Friday, December 12, 2008

just don't bring it in...

I have a fourteen month old todler. He is the most active, curious little boy I have ever met. My house is not spotless. In fact, my house is so far from spotless I am slightly embarassed. My biggest challenge is the floor. Joseph manages to get things on there that do not wipe off easily if they are not removed immediatly. And of course there are toys scattered here and there, and my desk, despite me tidying it once a week dares to collect papers and crackers and even a bottle of apple cider that belongs in the kitchen cabinet.
There. That is a disclaimer out of the way.

My house may be untidy it is, however, not cluttered. Maybe it is because I grew up in Europe where there simply IS less house to clutter. Maybe it is because I lived in a one room efficiency for two and a half year, where I only had a few kitchencupboards, two under the bed boxes and an armoir. But I do not have a cluttered house.

Just like there are only two secrets to losing weight (diet and exercise) there are only two secrets to having an uncluttered house: not bringing it in, and getting it out. The famous flylady program is right about that. You can not organise clutter. You can only eliminate it. The way to do that is simple. If you do not absolutely love it AND need it, do not buy it. Do not accept it if it is given. Do not let it cross the treshhold of your house. If it is already IN your house, and you do not love it and need it, get it out.

Old papers need to be tossed. Old clothes need to be tossed or given away. My husband and I share one (admittedly big) closet, and even with both of our clothes in it, it is not full. I own about six pairs of shoes in total. One pair of boots, one pair of black work out shoes. Two pairs of heeled shoes, and one pair of heeled sandals, and one pair of flats. I do not need any more, so I do not store anymore.
We were blessed with a lot of clothes after my son was born. At 14 months, of course he has outgrown many of them. I tossed a very limited amount of clothing that was just not usable anymore, selected some outfits that I had really, really loved, and donated the rest. Yes, we do plan more children but we trust that we will be able to provide new (or second hand) clothes for our new baby then. And in the mean time an other mom will be blessed with these.

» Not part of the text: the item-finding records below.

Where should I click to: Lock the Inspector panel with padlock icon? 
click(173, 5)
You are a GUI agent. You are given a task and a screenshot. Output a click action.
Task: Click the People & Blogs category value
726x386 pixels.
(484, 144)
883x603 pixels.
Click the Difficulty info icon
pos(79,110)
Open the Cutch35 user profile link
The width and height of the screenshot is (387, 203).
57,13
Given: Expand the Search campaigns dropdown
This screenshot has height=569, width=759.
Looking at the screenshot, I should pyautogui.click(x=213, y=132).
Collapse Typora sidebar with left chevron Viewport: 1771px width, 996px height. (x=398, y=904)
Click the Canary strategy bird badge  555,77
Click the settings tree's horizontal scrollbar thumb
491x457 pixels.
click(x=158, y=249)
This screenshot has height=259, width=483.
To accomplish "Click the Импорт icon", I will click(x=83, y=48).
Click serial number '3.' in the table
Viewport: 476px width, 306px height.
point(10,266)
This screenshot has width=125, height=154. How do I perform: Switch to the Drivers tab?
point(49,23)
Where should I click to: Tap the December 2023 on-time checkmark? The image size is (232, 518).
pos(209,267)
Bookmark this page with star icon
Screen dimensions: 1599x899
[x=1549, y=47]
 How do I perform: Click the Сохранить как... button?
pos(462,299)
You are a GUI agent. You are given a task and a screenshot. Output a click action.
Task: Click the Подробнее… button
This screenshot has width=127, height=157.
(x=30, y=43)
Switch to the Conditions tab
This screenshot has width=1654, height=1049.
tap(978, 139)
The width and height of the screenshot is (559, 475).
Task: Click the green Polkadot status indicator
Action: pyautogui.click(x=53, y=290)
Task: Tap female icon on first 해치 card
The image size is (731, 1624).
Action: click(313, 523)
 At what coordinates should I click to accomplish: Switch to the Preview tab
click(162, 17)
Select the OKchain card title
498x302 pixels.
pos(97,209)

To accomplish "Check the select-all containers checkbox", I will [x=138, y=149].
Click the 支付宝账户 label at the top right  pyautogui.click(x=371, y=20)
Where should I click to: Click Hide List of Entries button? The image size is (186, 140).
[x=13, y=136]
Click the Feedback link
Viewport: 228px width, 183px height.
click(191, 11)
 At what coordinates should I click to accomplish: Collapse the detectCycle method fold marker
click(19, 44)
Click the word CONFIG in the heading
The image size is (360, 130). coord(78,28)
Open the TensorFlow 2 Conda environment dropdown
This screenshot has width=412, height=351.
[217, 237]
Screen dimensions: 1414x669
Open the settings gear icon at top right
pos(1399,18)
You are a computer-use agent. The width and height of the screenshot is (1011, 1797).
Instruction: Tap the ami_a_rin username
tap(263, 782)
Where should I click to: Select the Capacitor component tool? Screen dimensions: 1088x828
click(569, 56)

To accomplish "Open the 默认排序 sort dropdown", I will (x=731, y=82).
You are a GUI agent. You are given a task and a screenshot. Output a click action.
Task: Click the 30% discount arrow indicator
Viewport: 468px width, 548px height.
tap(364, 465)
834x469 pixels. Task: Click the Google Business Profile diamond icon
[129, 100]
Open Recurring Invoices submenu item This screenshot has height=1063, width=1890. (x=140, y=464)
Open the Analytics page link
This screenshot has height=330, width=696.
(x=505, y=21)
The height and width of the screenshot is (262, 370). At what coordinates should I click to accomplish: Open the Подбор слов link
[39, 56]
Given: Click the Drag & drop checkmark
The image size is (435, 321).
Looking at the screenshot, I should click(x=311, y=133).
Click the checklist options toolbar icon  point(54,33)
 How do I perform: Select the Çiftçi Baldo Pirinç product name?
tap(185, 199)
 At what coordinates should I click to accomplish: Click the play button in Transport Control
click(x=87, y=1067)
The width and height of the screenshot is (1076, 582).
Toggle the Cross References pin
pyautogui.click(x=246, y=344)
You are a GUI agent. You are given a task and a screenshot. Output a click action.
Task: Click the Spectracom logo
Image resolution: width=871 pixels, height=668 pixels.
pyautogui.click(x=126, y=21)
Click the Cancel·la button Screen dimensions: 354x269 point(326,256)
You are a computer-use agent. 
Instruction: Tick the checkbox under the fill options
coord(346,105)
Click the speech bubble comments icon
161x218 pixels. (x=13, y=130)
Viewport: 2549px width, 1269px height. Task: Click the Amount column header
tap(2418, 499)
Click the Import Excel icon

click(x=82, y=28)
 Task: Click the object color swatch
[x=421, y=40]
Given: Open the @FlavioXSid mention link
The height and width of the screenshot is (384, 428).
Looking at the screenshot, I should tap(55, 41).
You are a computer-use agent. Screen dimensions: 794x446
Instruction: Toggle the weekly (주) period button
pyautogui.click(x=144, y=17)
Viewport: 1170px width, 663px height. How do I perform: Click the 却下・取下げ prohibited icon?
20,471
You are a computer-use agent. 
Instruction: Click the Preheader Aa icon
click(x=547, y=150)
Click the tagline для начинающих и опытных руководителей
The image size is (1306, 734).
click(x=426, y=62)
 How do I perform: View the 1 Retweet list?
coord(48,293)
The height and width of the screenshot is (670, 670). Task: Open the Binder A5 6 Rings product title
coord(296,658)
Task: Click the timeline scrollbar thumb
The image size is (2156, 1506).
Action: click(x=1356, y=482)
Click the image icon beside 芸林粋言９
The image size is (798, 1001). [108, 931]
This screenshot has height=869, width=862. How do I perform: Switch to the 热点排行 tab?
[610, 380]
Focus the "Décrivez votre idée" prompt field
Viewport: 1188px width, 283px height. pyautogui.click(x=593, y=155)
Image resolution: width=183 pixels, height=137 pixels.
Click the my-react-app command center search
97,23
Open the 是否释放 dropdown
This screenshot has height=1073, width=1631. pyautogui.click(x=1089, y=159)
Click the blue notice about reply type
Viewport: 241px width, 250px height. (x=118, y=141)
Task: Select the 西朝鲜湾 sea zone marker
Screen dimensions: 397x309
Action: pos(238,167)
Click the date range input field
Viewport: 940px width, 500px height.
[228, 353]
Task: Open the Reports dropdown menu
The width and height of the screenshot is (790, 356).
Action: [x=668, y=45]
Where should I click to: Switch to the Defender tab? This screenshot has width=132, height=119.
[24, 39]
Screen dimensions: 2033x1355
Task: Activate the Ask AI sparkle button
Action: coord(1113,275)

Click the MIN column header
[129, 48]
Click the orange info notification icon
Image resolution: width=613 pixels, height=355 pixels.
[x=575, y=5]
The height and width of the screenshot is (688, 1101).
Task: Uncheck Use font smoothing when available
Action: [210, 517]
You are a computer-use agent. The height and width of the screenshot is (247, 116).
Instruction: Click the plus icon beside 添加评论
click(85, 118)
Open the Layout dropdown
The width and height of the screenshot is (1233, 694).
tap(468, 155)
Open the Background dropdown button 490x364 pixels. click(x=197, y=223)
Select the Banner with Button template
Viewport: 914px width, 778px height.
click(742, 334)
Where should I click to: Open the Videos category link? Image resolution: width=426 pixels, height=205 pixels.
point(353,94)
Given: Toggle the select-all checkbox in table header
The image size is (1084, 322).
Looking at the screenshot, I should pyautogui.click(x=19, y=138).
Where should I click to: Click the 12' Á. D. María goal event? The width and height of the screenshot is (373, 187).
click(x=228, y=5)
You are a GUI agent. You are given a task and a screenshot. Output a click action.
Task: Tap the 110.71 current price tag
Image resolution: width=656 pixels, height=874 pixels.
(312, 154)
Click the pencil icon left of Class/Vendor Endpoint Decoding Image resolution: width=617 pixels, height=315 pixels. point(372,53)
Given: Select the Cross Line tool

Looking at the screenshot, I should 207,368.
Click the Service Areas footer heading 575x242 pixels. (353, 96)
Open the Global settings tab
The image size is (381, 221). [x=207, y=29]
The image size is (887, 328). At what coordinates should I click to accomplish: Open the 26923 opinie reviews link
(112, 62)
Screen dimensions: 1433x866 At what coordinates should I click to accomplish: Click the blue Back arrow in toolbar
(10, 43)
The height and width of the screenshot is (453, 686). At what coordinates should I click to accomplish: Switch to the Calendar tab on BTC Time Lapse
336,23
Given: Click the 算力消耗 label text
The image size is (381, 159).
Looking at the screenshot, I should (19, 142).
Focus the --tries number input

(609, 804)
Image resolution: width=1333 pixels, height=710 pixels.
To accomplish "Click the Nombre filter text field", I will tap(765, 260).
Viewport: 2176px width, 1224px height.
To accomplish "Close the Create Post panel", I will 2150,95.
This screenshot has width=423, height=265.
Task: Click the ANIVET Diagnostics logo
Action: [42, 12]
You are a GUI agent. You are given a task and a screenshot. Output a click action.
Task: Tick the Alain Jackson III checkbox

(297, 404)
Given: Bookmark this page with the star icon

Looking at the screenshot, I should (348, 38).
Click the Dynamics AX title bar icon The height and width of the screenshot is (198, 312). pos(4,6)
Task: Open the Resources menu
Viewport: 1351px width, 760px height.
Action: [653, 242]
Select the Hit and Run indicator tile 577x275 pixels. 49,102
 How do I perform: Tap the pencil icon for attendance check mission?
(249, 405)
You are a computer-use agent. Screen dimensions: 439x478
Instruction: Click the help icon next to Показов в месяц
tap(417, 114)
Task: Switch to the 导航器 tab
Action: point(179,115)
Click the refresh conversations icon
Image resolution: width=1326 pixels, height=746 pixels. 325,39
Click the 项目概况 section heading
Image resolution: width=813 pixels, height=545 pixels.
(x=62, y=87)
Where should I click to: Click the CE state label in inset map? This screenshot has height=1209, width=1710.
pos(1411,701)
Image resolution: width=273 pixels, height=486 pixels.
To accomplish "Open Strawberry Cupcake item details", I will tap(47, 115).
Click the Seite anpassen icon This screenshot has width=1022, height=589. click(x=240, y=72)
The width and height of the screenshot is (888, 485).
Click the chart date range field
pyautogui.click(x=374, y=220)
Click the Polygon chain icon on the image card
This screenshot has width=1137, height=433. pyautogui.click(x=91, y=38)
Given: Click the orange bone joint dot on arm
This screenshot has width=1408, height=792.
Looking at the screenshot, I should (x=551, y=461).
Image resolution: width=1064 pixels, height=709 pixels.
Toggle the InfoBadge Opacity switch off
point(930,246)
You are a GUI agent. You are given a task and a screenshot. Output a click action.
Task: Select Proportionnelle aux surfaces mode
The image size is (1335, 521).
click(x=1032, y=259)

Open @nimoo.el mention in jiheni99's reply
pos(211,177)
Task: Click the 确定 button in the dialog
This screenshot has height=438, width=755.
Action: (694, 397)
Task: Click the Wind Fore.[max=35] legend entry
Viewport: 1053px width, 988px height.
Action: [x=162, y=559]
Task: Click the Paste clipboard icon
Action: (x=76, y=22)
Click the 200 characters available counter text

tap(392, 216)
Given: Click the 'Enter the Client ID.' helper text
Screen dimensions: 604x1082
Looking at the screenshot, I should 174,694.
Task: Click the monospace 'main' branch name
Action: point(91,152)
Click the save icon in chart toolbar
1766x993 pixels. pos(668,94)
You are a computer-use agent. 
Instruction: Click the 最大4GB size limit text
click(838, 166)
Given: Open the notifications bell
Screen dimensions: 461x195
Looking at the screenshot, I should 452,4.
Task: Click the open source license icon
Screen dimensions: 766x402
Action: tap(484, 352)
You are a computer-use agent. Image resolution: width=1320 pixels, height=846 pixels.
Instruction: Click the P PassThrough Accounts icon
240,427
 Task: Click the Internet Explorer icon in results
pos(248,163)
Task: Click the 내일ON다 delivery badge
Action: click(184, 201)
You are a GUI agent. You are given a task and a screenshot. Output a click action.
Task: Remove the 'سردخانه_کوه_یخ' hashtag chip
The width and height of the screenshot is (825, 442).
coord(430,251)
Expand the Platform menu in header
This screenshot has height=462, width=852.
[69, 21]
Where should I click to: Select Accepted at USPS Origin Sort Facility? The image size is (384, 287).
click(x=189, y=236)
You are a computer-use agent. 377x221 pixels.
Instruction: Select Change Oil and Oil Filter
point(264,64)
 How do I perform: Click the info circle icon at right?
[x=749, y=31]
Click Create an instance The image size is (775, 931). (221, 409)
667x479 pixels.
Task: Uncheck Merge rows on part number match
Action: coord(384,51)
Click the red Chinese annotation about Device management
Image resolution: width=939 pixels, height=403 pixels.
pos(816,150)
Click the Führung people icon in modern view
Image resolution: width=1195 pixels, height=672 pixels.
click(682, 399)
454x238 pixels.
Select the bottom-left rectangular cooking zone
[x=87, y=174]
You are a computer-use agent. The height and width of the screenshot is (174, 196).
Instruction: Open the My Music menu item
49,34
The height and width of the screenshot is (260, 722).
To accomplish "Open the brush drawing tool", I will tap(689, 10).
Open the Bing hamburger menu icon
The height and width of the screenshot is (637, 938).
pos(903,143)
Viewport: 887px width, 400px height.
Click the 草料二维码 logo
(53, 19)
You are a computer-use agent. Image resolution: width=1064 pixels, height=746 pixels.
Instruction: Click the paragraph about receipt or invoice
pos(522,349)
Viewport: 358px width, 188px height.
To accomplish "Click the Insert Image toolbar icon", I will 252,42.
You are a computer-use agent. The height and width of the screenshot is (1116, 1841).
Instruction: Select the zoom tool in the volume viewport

My biggest problem in tossing is keeping things out of a guilty conscience. Remember that lipstick that you bought, that you have worn two times and simply do not like? You can not throw away a brand new lipstick can you? You spend money on it! Maybe you will change your mind? Maybe you will grow to like it. Maybe you will grow a tail? Keeping this lipstick will not make you like it more. So the only consequence of keeping it, will be that it takes up room in your house while it still will not be used and you will still not get your money's worth out of it. If you are not using it, and you can not see something changing that will make you use it, toss it NOW.

Living in an uncluttered house makes it easier to clean when you DO have the time. If I manage to spend three hours cleaning, I can have my entire house done, plus toss in a few loads of laundry at the same time. While I rarely have this time, it IS wonderful to know that while my house isn't tidy, it never is more than three hours away from tidy.

1 comment:

Elizabeth said...

Great post.

I am a keeper of things out of sentiment and guilt, as well. I've found that if I toss it early on, less emotional stuff collects around it and I forget about it. But, if I keep it long enough, then I do have to work through the emotional stuff surrounding it. Like keeping things just because someone gave them to me.

It always amazed me when my kids were in the crawling stage how I could mop my floors, and as soon as they were dry, the babies would crawl across them and still get dirty knees!